We've known for years that only "secure out of the box" should be the default. Yet VOIP is not only insecure by default, it's almost impossible to make natively secure. What's worse, VOIP end-devices (the phones) are a full computer -- usually with their own Web browser, and (insecure) File Transfer Protocols to manage the firmware updates. So just as organizations are coming to grips with managing the vulnerabilities on their PCs, we have just doubled the management nightmare.
The return-on-investment claims made for moving to VOIP rarely stand up to proper scrutiny. The phones cost more than a standard "business" phone, and have a reduced replacement cycle.

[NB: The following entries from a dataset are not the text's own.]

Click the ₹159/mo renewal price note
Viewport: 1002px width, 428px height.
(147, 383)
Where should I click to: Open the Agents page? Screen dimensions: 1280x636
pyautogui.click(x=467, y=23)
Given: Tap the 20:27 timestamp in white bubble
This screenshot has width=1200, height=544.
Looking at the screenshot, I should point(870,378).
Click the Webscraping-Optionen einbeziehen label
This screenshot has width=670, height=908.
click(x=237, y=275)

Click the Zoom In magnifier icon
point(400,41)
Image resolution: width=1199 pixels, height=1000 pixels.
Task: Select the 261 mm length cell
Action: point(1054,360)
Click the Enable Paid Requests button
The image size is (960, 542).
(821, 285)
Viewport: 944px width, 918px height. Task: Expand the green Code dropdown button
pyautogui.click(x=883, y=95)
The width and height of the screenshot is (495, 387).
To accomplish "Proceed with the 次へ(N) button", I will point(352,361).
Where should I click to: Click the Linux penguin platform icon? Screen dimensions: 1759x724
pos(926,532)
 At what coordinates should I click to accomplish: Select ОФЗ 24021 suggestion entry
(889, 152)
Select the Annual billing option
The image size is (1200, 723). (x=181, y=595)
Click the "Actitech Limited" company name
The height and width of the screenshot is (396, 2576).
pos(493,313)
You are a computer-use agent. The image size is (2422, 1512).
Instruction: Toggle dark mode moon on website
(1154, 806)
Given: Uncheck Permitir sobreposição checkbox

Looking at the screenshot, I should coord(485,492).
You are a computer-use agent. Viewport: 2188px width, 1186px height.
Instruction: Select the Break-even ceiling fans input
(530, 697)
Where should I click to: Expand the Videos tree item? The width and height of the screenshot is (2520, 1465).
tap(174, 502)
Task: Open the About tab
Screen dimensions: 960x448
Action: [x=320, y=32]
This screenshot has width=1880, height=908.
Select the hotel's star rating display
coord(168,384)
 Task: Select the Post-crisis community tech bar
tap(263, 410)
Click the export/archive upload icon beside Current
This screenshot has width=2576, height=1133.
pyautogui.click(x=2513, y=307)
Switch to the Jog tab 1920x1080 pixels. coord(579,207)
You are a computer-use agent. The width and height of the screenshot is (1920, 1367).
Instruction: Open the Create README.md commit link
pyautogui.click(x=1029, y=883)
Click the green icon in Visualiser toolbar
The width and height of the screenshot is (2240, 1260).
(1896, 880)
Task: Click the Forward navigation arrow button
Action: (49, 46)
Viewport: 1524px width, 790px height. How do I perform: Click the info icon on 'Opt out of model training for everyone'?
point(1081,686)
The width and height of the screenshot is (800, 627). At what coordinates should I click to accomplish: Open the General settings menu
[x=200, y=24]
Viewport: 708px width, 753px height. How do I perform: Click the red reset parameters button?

Gartner says in its November 2006 report "IP telephony technology, in many cases, can be more expensive than equivalent TDM-based PBX Systems."
The ability to benefit from toll-bypass (routing your voice traffic over your private WAN to take advantage of spare WAN capacity) is frustrated by the fact that peak time for voice traffic is also the peak time for data traffic on the WAN. Most network managers that I know are looking for ways to offload peak traffic from congested, expensive corporate WAN links -- not add huge volumes.
The ability to integrate your computer and your phone is another "benefit" that is on the salesperson's list, with features such as Click to Call, Find Me/Follow Me and Unified Messaging, but in reality companies rarely take any advantage of such CTI (computer-telephony integration) options.
Then toss in all the extra Band-Aid solutions you need to add, from VOIP firewalls to specialist VOIP security assessments (just run a Google search for "VOIP security solutions"), to make it even partially secure, and the extra management for firmware upgrades, vulnerability assessment and mitigation, and of course the WAN upgrades and all of a sudden those incredible savings the sales-person promised magically disappear.
VOIP is, in essence, a time bomb, poised for a massive exploit. With VOIP gaining traction in the corporate world, from boardrooms to the world's financial trading floor, VOIP is a public security exploit waiting to happen -- with the large potential consequences. But unfortunately, this may be what is needed before the industry agrees to take VOIP security seriously.
The historical problems with being able to listen in to conversations that people assumed were secure (or where people assumed security through complexity) are well known: In the 1980s, the world became aware of problems with analog cell phone security when tabloid journalists printed details of an intimate cell-phone conversation between Prince Charles (than married to Princess Diana) and Camilla Parker Bowles. We're at the stage now with VOIP that something like that is likely to happen, but with consequences far more serious than embarrassment on the part of the British royal family.
At the 2006 Black Hat conference, David Endler and Mark Collier spent a very entertaining hour abusing a mix of VOIP phones, from being able to set up a call and listen in without the called phone ringing to a full corporate denial-of-service attack by making all phones repeatedly ring every 10 seconds (with no one there when answered).
"If it's not broken, don't fix it," doesn't apply here
At the 2007 Black Hat Conference, there were no less than five presentations on the insecurity and general problems with VOIP.
VOIP does have advantages in certain business situations, such as running an international follow-the-sun help desk or an overseas call center operation, but those business cases are limited and the security risks of VOIP should far outweigh most ROI cases.
Getting the security right, and according to Jericho Forum principles, will finally give a true business case with real ROI: The ability to securely integrate disparate sources of VOIP phones (from VOIP clients on cellular devices, to BlackBerry, Wi-Fi VOIP phones and PC soft phones, as well as the traditional desk phone) connected on LAN connections that probably will not be on a LAN managed by your organization.